» Directions for this task
Without the pictures, print the lines from the one holding "Instruction: Click the" through the last line below, both included, exactly as they stand.

[Excerpts from a dataset]
*** Begin section ***
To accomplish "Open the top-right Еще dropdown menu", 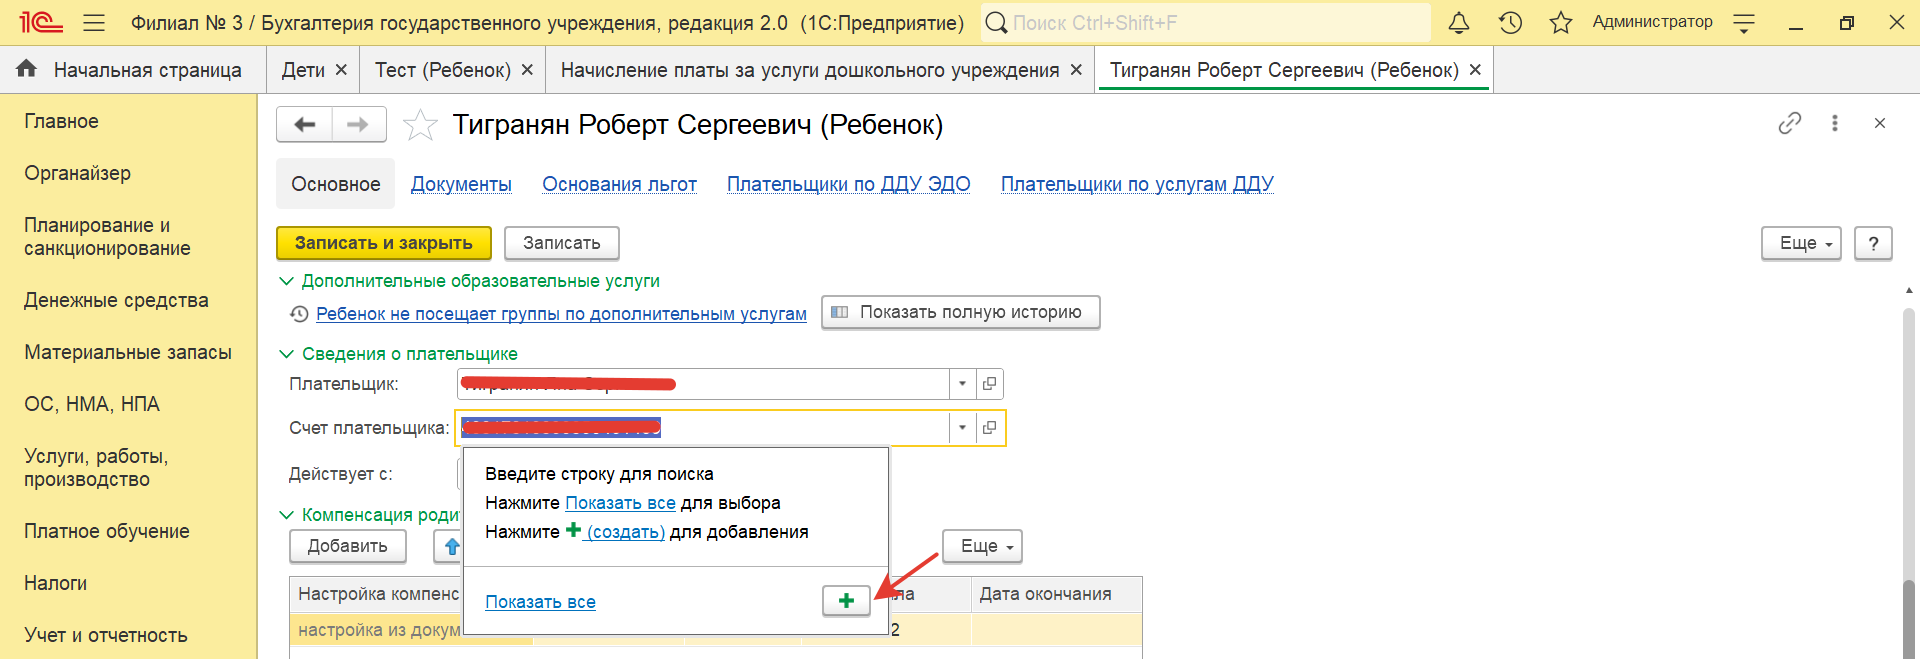I will (1800, 243).
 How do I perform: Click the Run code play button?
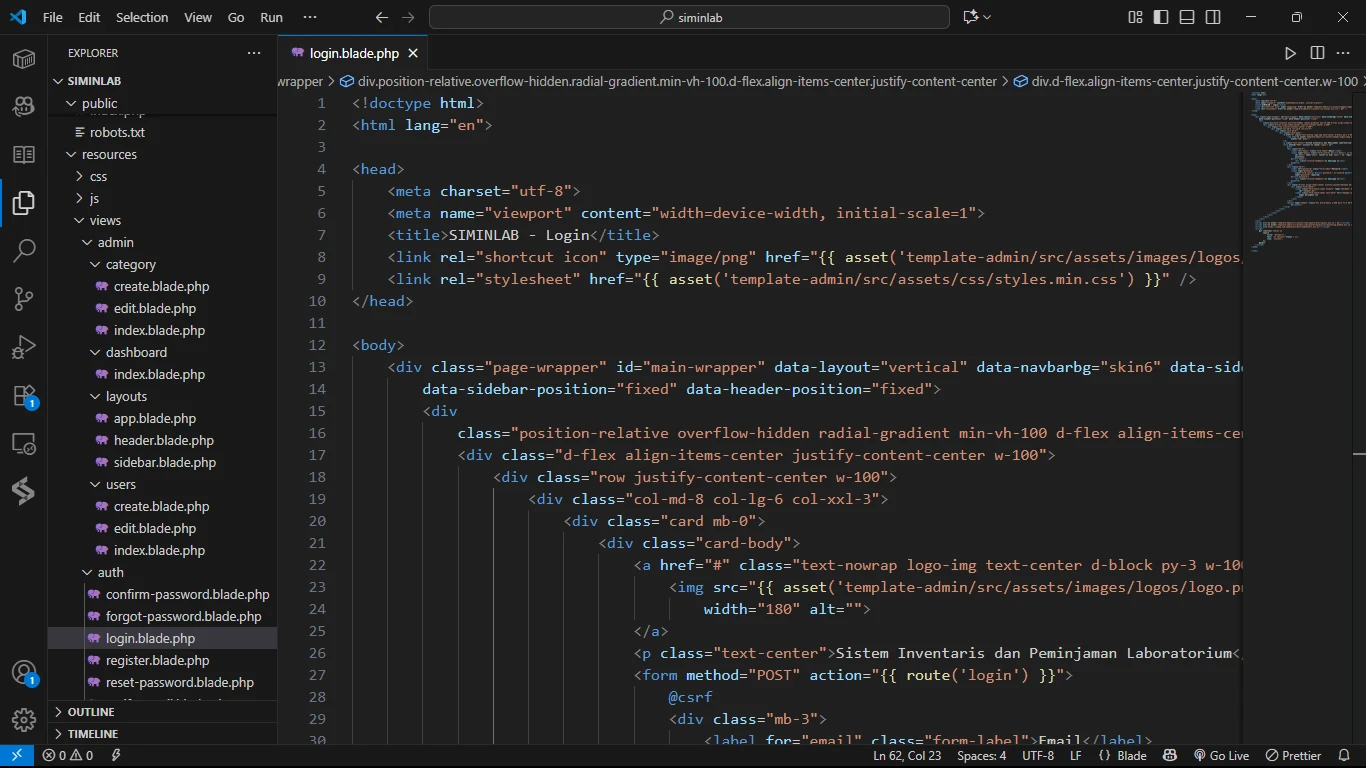pos(1290,53)
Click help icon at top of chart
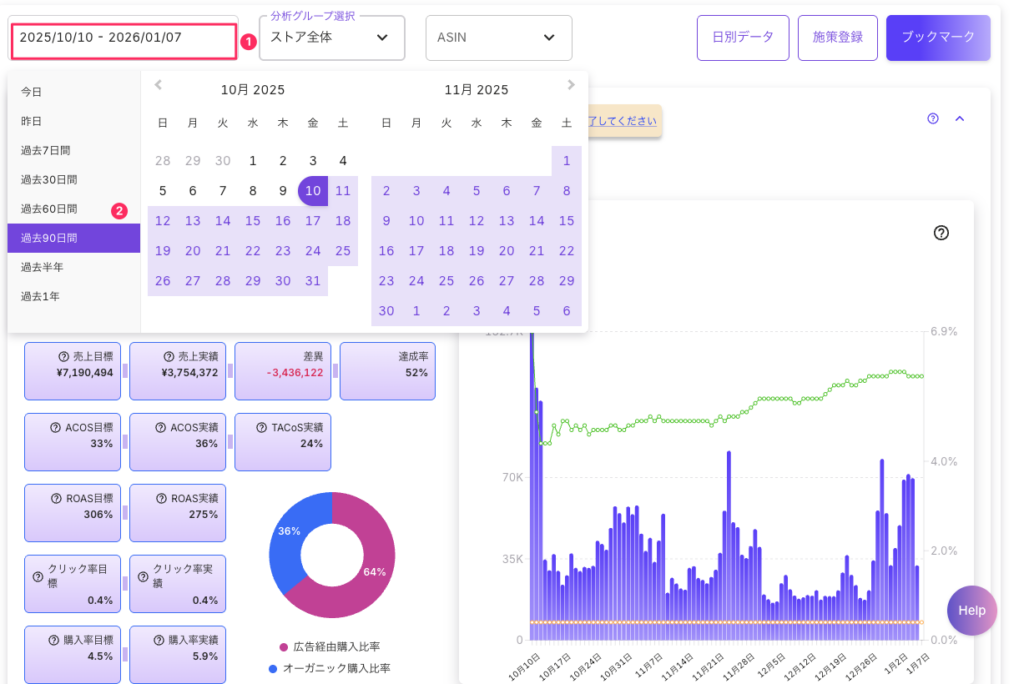This screenshot has width=1024, height=684. point(940,233)
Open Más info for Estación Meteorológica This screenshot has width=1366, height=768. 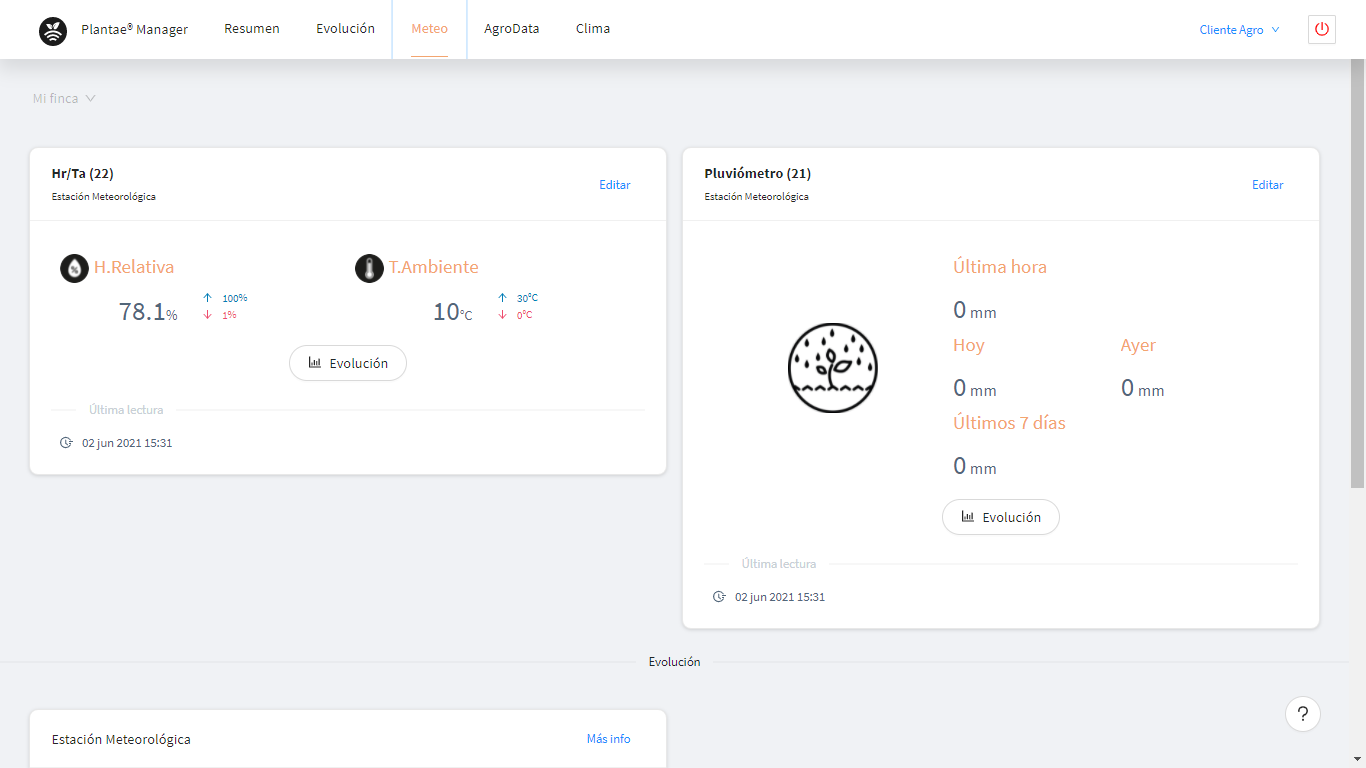608,739
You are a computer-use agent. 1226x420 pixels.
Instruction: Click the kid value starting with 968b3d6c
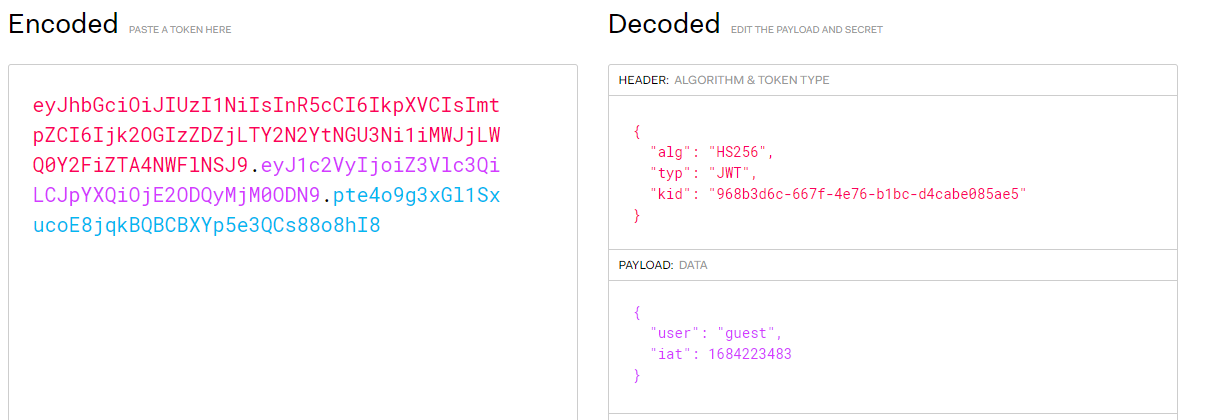point(867,194)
*** End section ***
» Expected answer
Instruction: Click the kid value starting with 968b3d6c
point(867,194)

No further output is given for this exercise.